How To Spend 48 Hours In Krakow, Poland

I’ll be honest, my expectations for Krakow were low. I was treating it as a quick stopover on my way from Amman in Jordan to Budapest, the stunning Hungarian capital. But in many ways, I was pleasantly surprised. Here’s how I spent 48 hours in Krakow. 

Let’s start with the negatives first. For ages I couldn’t find my apartment anywhere. I got an Uber from the airport (it was about £5 for a 30 minute journey – Poland is super cheap by the way!!) and was dropped off right where it should’ve been. But I couldn’t find it anywhere. I asked a couple of locals on the street, but they abrasively couldn’t help me. I wandered into a little shop, but the owner didn’t know where it was. Then I wandered into a hair salon, but the (pretty hostile) receptionist wasn’t any help either. Eventually, I found it tucked away in the narrowest building the next street over. My first experiences of the people in Krakow wasn’t overwhelmingly positive, but I brushed this off pretty quickly.

The apartment itself was really affordable. I paid £80, and honestly across Krakow accommodation is ultra-affordable and great value for money. 


Krakow is about an hour’s drive to Auschwitz, so it is a good base if you want to visit the infamous Nazi concentration camp. I paid a little over £20 for a tour of the camp which included transportation to and from Krakow. It was really informative, and getting a guide is definitely a must if you do decide to visit Auschwitz. 

A visit to the camp can take a full day, and it’s best to opt for a full day tour if you really want to appreciate all of the atrocities that happened at the site. To be honest, you probably wouldn’t be in the right frame of mind to do anything else in the day anyway after a trip to Auschwitz.

One of the things that irked me was the people who were taking selfies. Obviously, Auschwitz isn’t the place for this at all, so be mindful of this if you do visit. 

Main Square

All roads lead to the Main Market Square, and there’s something that’s really enchanting about it. Rich architecture and impressive Polish history dominates the square, which sits in the heart of Krakow. 

Sitting in the middle of the Main Market Square is the Krakow Cloth Hall. The Cloth Hall historically sold fabrics, but now sells a variety of souvenirs. Whilst a lot of the wares on sale are quite tacky, it’s still worth a walk through for the beautiful internal architecture. The top floor of the Cloth Hall is also home to the Gallery of Polish Painting and Sculptures of the Nineteenth Century.

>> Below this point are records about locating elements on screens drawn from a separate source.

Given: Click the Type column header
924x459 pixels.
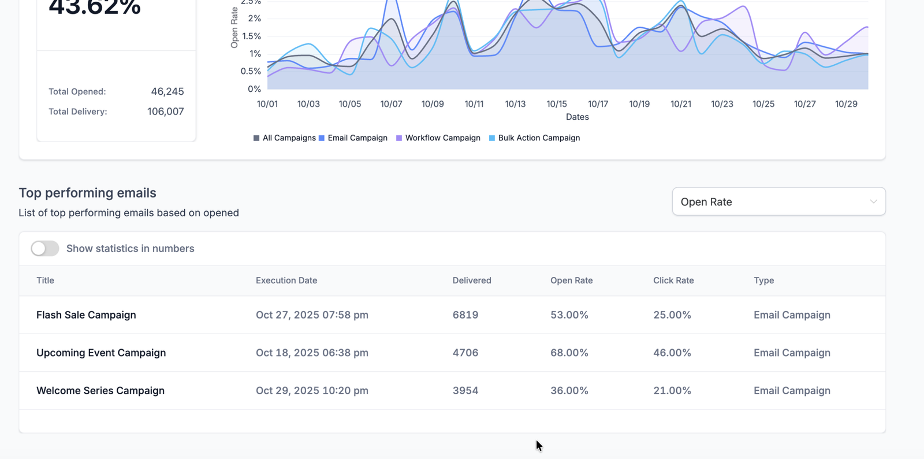Looking at the screenshot, I should (x=763, y=280).
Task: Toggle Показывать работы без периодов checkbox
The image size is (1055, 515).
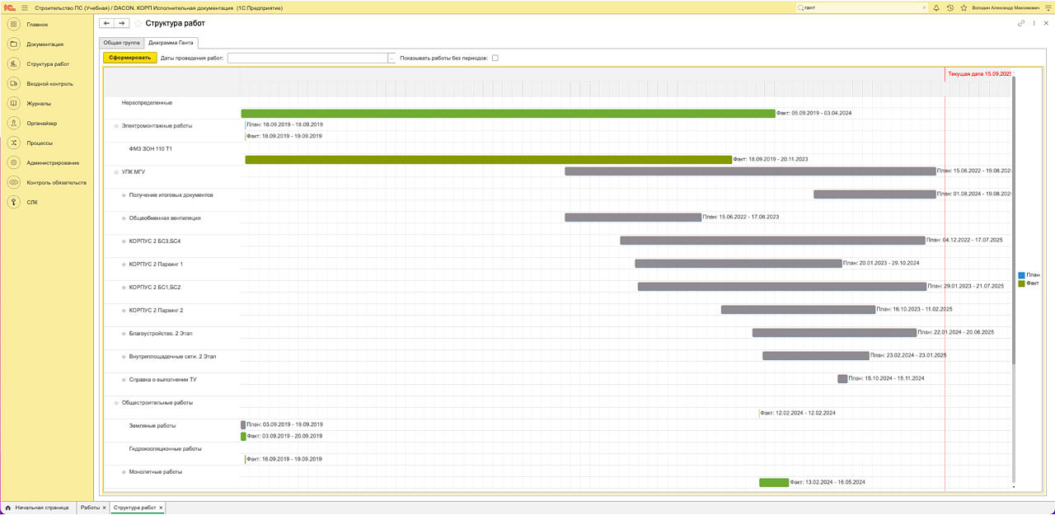Action: pos(495,59)
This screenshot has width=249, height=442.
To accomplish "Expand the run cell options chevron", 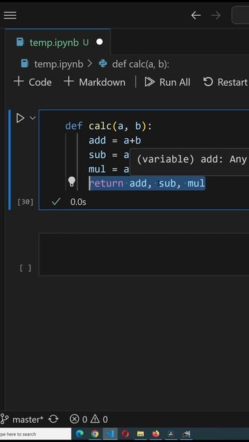I will [x=33, y=118].
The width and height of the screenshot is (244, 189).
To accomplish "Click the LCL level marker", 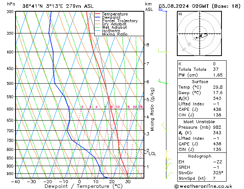I will coord(152,154).
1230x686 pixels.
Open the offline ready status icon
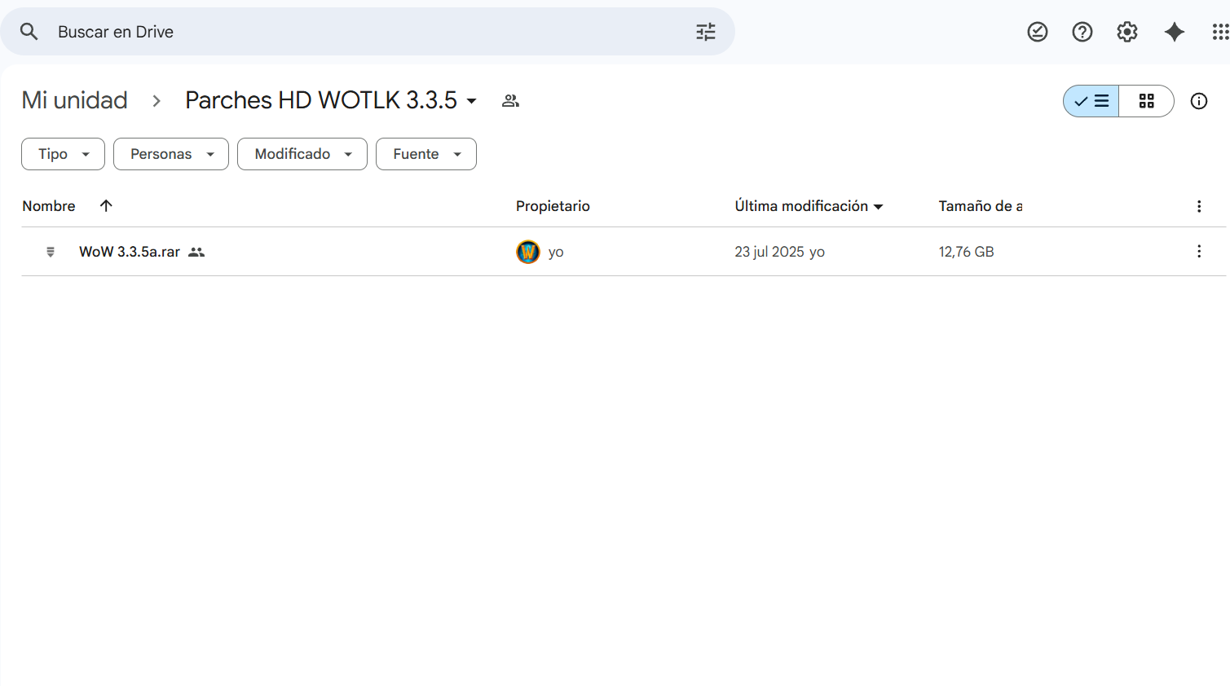1037,32
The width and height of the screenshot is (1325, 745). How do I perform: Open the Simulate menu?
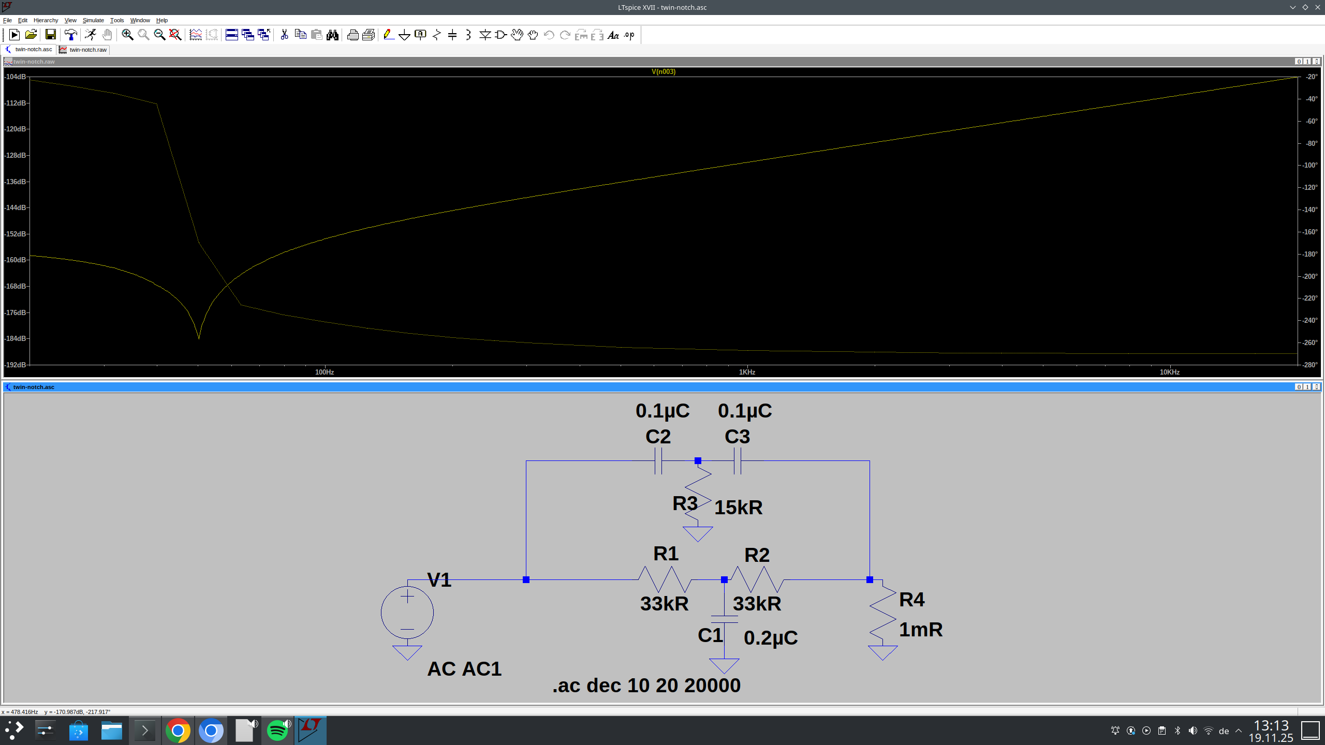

Sat opposite the Cloth Hall is St Mary’s Basilica. The gothic church is the largest and most important in all of Krakow. Left ruined by raids on it in the Thirteenth Century, the church that currently occupies the site was consecrated in 1320. St Mary’s has two towers, one of which reaches 82 metres high. The interior is just as beautiful as the exterior, and is definitely worthy of a visit. 

On the opposing side of the Main Market Square is the Town Hall Tower. This is the only surviving structure of the Fourteenth Century Town Hall. The Town Hall Tower leans 55cm, which is locally blamed on a strong gust of wind in 1703. The very top of the tower is off limits, so you can’t get amazing photos from the top. The shots that you can get still justify the entrance fee though. Visiting at sunset is also certainly worth the effort. Entrance is 10 PLN, which is around £2. 

Salt Mines

If you are only spending 48 hours in Krakow, you’re probably going to have to choose between either Auschwitz or the Salt Mines. Without wanting to seem crass, Auschwitz obviously isn’t for everyone. It’s a dark, upsetting and confronting experience which you may not want to have.

The Wielickza Salt Mines are just outside of the city, but you can get tours that depart from central Krakow rather than make your own way there. There are 20 chambers carved out of rock salt to explore. I personally didn’t visit the Salt Mines when I was in Krakow and really regret that I didn’t get the time to do so. Obviously, I’m gonna have to book another trip. 

Wawel Royal Castle

With over 1,500,000 visitors a year, Wawel Royal Castle is one of Poland’s most popular attractions. The Thirteenth Century castle is now one of Poland’s most prestigious art museums.  Prices vary dependent on the exhibition and time of year. The museum was founded in 1930 and contains 10 different curatorial departments. 

The Castle is definitely worth a wander around, and is a cultural highlight of the city, which roughly translates to me as being very nice to look at. 

There’s definitely enough to keep you occupied in Krakow for a long weekend. In some ways, 48 hours in Krakow might not be enough if you want to dedicate a day to visiting Auschwitz too. Budget airlines such as Ryanair and Easyjet also have some pretty cool routes out of the city to places like Egypt and Jordan. This means that it can also be worked into an itinerary for a longer trip like I did.